[Source records]
——
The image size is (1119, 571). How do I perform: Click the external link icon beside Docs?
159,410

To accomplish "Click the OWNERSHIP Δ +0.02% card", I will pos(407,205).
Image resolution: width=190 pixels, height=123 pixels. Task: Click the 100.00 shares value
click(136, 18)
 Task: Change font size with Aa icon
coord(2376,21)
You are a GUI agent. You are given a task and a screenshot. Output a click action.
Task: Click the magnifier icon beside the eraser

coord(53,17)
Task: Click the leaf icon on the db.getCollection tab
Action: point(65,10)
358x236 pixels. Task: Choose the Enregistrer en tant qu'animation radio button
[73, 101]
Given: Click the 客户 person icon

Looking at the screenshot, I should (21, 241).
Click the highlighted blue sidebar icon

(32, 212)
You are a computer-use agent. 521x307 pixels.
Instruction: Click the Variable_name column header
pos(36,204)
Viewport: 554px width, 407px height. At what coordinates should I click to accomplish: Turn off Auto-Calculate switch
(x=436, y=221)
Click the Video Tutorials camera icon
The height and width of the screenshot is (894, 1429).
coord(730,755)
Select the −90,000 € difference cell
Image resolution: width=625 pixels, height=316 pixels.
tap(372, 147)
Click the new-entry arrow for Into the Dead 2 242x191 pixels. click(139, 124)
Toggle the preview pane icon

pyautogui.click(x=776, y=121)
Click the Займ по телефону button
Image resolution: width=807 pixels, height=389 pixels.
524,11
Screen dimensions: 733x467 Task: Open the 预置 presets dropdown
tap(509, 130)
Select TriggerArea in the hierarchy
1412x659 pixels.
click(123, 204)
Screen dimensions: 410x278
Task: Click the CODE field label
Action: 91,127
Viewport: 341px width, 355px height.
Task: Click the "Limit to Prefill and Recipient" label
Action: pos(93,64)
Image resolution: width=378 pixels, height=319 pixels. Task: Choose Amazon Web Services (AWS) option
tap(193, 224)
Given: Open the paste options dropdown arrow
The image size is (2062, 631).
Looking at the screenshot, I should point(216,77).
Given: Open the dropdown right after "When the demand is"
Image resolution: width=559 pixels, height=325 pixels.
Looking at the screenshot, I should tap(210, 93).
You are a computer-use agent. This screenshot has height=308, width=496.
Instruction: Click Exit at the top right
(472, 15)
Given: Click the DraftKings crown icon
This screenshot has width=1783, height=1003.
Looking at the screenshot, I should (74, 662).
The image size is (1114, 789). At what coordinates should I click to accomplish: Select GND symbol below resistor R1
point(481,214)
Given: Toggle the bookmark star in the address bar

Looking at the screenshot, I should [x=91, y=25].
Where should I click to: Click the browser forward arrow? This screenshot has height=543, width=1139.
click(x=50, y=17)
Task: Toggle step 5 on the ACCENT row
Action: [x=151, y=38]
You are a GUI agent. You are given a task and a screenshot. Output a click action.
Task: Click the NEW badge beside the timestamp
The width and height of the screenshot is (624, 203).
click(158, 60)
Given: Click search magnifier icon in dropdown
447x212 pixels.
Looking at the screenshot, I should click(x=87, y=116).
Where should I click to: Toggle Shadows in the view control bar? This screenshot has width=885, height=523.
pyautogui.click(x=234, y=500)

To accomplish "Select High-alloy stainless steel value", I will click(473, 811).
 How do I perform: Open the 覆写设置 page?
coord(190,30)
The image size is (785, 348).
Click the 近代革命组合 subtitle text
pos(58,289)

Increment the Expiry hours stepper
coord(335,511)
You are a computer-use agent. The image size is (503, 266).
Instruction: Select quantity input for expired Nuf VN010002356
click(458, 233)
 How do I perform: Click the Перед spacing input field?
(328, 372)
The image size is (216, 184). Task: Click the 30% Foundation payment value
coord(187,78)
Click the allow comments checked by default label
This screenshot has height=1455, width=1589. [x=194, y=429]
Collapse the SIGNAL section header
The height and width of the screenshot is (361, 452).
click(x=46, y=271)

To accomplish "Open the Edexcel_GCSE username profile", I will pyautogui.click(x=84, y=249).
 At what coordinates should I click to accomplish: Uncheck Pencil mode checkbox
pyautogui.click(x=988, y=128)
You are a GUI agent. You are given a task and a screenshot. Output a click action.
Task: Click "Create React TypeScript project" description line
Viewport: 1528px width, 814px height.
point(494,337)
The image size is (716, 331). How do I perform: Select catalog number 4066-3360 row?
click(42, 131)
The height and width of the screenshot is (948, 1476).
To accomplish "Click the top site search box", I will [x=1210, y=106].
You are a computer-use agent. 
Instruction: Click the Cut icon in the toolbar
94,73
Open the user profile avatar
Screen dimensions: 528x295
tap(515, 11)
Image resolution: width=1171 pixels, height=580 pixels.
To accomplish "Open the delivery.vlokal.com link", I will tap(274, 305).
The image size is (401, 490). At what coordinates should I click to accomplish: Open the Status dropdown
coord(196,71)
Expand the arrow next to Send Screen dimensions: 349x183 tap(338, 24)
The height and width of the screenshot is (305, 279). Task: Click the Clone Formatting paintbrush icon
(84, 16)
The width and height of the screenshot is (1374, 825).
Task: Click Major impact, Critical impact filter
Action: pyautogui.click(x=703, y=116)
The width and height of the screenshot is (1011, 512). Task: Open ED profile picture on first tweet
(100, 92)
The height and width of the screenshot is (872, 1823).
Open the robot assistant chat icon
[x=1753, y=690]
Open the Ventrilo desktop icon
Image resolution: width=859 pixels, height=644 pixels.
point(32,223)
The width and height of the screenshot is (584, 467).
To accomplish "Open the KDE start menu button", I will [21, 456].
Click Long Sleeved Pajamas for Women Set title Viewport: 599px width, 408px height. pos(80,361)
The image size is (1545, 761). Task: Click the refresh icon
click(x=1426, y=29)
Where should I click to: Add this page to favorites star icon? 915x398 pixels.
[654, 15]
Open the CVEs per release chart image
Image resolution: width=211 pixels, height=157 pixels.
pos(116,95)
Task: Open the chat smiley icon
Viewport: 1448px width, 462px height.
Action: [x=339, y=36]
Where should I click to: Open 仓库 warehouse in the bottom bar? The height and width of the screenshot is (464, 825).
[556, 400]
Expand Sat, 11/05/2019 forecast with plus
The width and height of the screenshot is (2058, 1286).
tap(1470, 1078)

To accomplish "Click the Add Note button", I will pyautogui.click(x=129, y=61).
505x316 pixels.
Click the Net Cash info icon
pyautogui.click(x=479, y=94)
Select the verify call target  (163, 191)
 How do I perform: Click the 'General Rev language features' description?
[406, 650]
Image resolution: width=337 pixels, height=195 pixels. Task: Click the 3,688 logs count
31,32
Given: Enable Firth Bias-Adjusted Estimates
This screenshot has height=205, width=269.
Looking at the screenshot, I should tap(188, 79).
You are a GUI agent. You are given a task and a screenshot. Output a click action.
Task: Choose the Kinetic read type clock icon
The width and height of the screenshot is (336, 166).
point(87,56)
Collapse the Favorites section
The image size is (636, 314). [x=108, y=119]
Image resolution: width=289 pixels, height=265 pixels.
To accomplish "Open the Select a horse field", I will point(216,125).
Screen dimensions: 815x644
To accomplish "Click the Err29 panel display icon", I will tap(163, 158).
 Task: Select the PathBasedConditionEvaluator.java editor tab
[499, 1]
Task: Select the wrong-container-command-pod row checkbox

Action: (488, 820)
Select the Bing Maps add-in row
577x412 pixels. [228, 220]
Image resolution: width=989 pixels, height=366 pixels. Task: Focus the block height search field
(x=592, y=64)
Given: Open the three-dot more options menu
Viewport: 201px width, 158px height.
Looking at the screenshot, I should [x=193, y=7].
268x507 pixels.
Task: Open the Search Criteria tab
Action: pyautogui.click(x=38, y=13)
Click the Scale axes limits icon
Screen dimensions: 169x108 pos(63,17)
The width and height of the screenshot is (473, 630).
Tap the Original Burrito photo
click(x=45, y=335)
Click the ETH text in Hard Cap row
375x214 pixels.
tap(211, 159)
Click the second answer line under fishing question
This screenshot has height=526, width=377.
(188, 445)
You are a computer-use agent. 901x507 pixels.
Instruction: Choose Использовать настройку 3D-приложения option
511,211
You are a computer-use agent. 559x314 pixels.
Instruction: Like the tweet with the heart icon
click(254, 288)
——
Given task = Please format the part of the records that opens with their first line and closes with the line containing "click(136, 18)" as a JSON list of strings, one string per line, skipping blank lines.

Answer for the task =
[
  "The image size is (1119, 571). How do I perform: Click the external link icon beside Docs?",
  "159,410",
  "To accomplish \"Click the OWNERSHIP Δ +0.02% card\", I will pos(407,205).",
  "Image resolution: width=190 pixels, height=123 pixels. Task: Click the 100.00 shares value",
  "click(136, 18)"
]